Examples of impairments:
|•||multiple sclerosis||•||epilepsy||•||emotional illness|
|•||muscular dystrophy||•||HIV infection||•||alcoholism|
|•||drug addiction (recovering)|
Examples of major life activities:
|•||caring for one's self||•||speaking||•||performing manual tasks|
All funeral homes must take steps to make facilities accessible to members of the public with disabilities. The public accommodation provisions of the ADA require businesses to make reasonable attempts to provide individuals with disabilities the opportunity to enjoy the same level of service provided to individuals without disabilities. Funeral homes are specifically listed as a place of public accommodation under the new law. Necessary and reasonable changes for accessibility purposes must have been made to existing facilities by January 26, 1992.
Funeral homes with 15 or more employees must comply with the employment provisions of the ADA. Steps must be taken to make workplace facilities accessible to employment applicants and employees with disabilities, and employment practices cannot discriminate against individuals with disabilities. Employers with 25 or more employees were covered by the employment provisions as of July 25, 1992, and employers with 15 to 24 employees were covered as of July 26, 1994.
This guide is intended to provide funeral directors with a general understanding of ADA public accommodation requirements and steps to be taken for compliance purposes.
The information presented here is intended to assist individuals who want to develop and implement a compliance plan themselves, as well as for those who may want to use professional consultants, such as an architect, a design professional or an accountant. It is important to remember that not all professionals are experts on the ADA. If you use consultants, be sure they specialize in compliance with the new law and regulations.
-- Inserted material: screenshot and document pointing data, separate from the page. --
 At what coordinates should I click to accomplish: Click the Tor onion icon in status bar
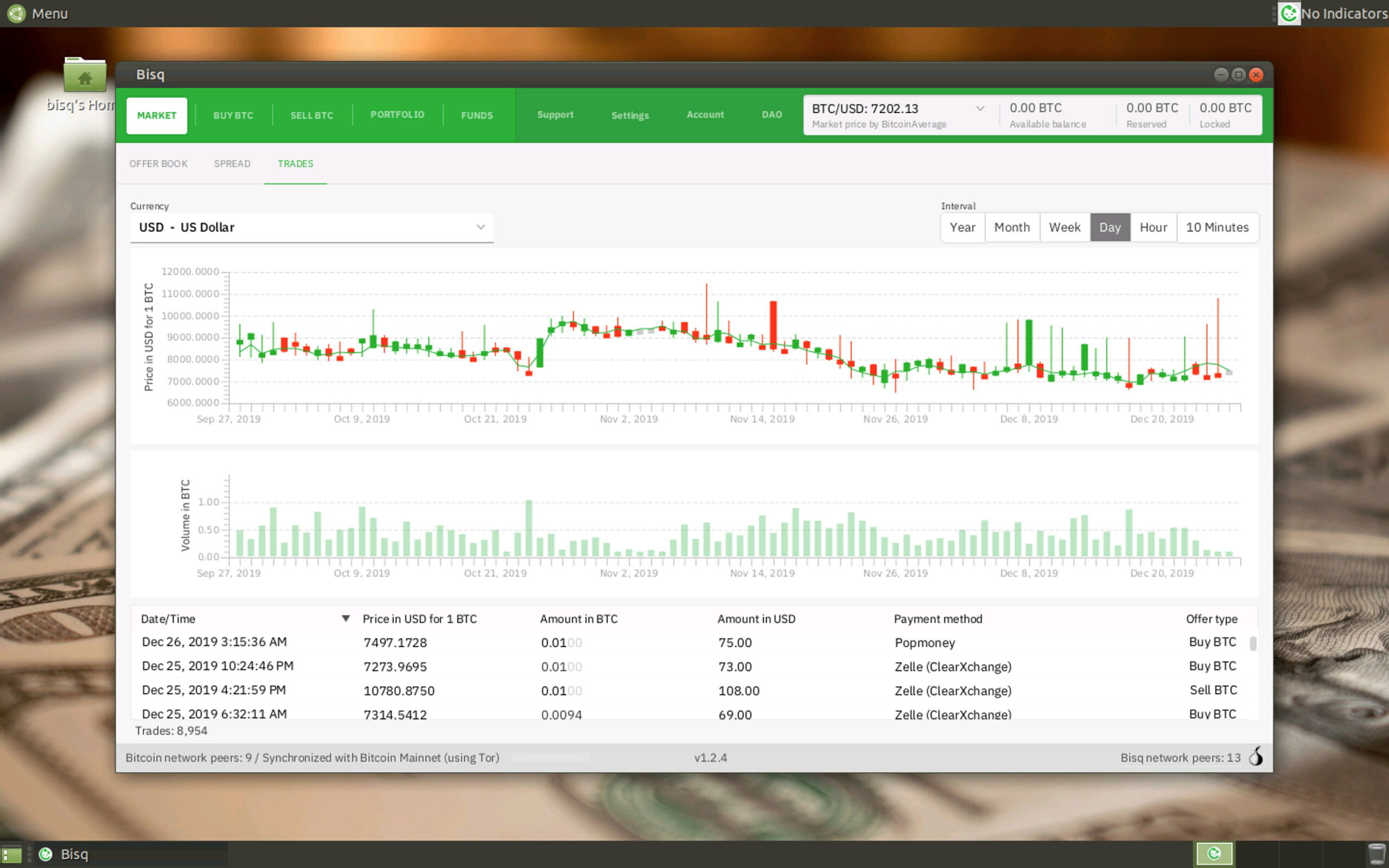[x=1257, y=757]
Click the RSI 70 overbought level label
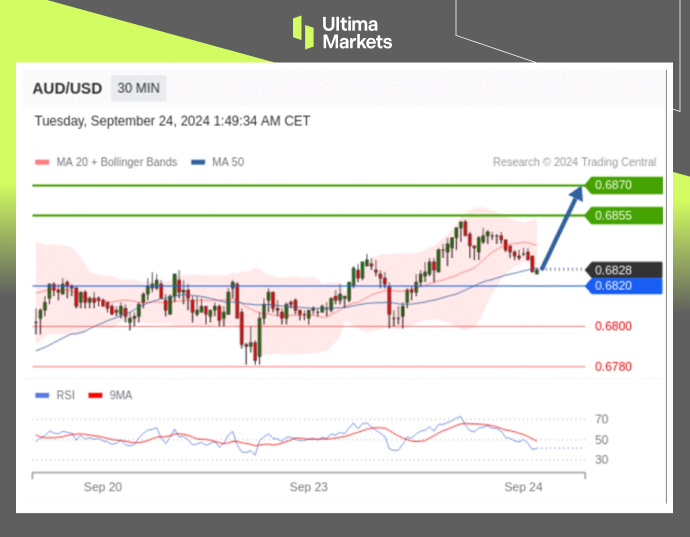Screen dimensions: 690x537 602,419
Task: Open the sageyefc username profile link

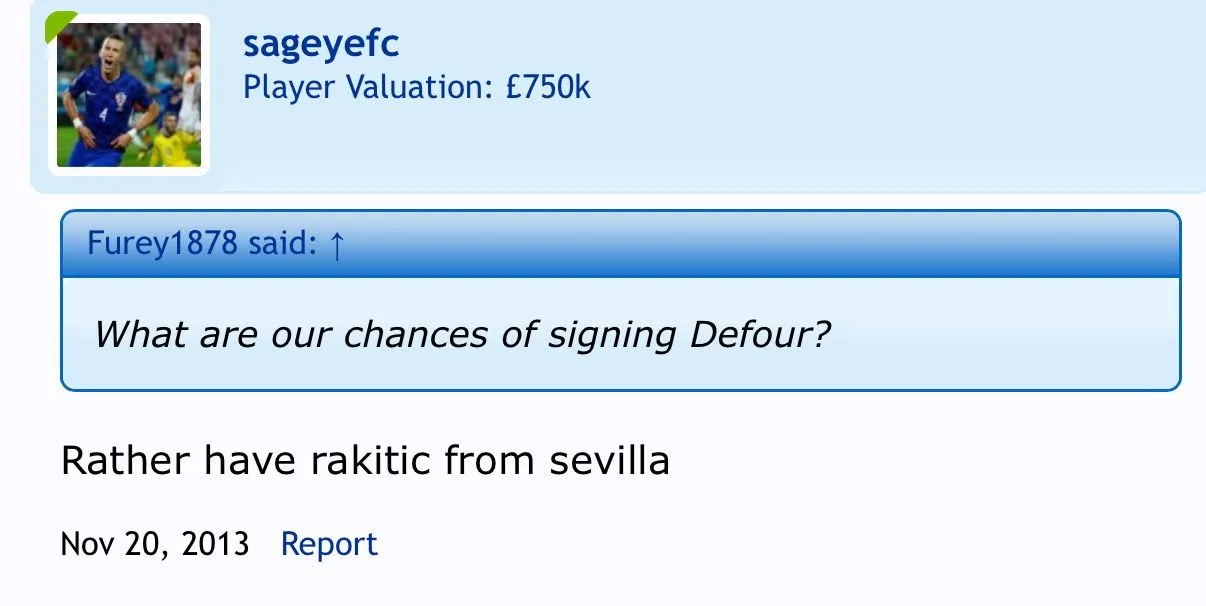Action: click(321, 45)
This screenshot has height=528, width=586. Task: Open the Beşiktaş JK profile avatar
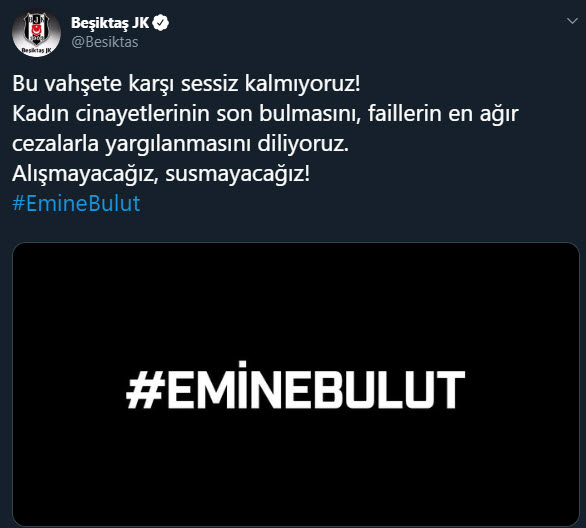pyautogui.click(x=36, y=33)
The guides cannot be used as a substitute for legal, architectural or accounting advice which may be necessary for compliance at any specific funeral home. The planning process exercises described in this guide are recommended by NFDA as one method by which funeral homes can make and document determinations necessary for compliance with the ADA.
Compliance with public accommodation provisions of the ADA
As is the case with regard to all compliance actions in funeral homes, NFDA advises you to appoint one individual as the ADA compliance coordinator. This person should be responsible for gathering information on compliance, initiating a compliance planning process and taking actions deemed necessary for compliance purposes.
NFDA also recommends that each funeral home develop a written plan of action for compliance purposes before any changes are made in the funeral home. Following the process described in this guide will help avoid unnecessary and costly changes.
A three-part approach
The public accommodation provisions of the ADA are intended to provide access to public places and commercial facilities by individuals with disabilities, and to assure these individuals a level of service comparable to that afforded to individuals without disabilities.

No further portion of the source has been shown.